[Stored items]
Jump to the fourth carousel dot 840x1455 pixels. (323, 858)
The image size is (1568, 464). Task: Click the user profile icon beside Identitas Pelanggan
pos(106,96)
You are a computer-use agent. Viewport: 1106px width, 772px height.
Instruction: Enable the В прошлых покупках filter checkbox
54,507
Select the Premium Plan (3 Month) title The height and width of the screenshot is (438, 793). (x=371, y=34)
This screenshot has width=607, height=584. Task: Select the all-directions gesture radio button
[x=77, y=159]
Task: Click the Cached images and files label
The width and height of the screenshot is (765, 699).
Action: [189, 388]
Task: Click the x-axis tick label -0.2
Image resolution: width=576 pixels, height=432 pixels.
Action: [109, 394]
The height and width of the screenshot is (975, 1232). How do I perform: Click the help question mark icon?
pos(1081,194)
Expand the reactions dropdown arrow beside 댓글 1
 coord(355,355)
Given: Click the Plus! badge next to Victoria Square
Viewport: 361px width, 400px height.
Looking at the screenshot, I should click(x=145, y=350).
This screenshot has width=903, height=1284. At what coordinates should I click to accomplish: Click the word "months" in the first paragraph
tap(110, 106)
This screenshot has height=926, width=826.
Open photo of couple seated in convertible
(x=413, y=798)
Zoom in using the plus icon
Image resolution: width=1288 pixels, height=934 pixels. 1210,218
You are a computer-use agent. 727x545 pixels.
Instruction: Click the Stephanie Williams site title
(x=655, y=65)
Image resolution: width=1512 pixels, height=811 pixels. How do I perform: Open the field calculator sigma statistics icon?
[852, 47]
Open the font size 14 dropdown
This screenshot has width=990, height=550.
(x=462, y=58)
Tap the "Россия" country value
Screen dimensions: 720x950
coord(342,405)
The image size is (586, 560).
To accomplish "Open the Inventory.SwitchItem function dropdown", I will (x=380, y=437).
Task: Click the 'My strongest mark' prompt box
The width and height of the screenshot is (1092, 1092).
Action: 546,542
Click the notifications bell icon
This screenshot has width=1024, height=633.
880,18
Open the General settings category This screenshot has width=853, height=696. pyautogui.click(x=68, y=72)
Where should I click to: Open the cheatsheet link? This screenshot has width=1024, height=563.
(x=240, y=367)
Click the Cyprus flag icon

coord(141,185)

- **Goal of the exercise**: The answer should consist of every entry, repeated word for word.

- **Exercise result**:
Jump to the fourth carousel dot 840x1455 pixels. (323, 858)
The image size is (1568, 464). Task: Click the user profile icon beside Identitas Pelanggan
pos(106,96)
You are a computer-use agent. Viewport: 1106px width, 772px height.
Instruction: Enable the В прошлых покупках filter checkbox
54,507
Select the Premium Plan (3 Month) title The height and width of the screenshot is (438, 793). (x=371, y=34)
This screenshot has width=607, height=584. Task: Select the all-directions gesture radio button
[x=77, y=159]
Task: Click the Cached images and files label
The width and height of the screenshot is (765, 699).
Action: [189, 388]
Task: Click the x-axis tick label -0.2
Image resolution: width=576 pixels, height=432 pixels.
Action: [109, 394]
The height and width of the screenshot is (975, 1232). How do I perform: Click the help question mark icon?
pos(1081,194)
Expand the reactions dropdown arrow beside 댓글 1
 coord(355,355)
Given: Click the Plus! badge next to Victoria Square
Viewport: 361px width, 400px height.
Looking at the screenshot, I should click(x=145, y=350).
This screenshot has width=903, height=1284. At what coordinates should I click to accomplish: Click the word "months" in the first paragraph
tap(110, 106)
This screenshot has height=926, width=826.
Open photo of couple seated in convertible
(x=413, y=798)
Zoom in using the plus icon
Image resolution: width=1288 pixels, height=934 pixels. 1210,218
You are a computer-use agent. 727x545 pixels.
Instruction: Click the Stephanie Williams site title
(x=655, y=65)
Image resolution: width=1512 pixels, height=811 pixels. How do I perform: Open the field calculator sigma statistics icon?
[852, 47]
Open the font size 14 dropdown
This screenshot has width=990, height=550.
(x=462, y=58)
Tap the "Россия" country value
Screen dimensions: 720x950
coord(342,405)
The image size is (586, 560).
To accomplish "Open the Inventory.SwitchItem function dropdown", I will (x=380, y=437).
Task: Click the 'My strongest mark' prompt box
The width and height of the screenshot is (1092, 1092).
Action: 546,542
Click the notifications bell icon
This screenshot has width=1024, height=633.
880,18
Open the General settings category This screenshot has width=853, height=696. pyautogui.click(x=68, y=72)
Where should I click to: Open the cheatsheet link? This screenshot has width=1024, height=563.
(x=240, y=367)
Click the Cyprus flag icon

coord(141,185)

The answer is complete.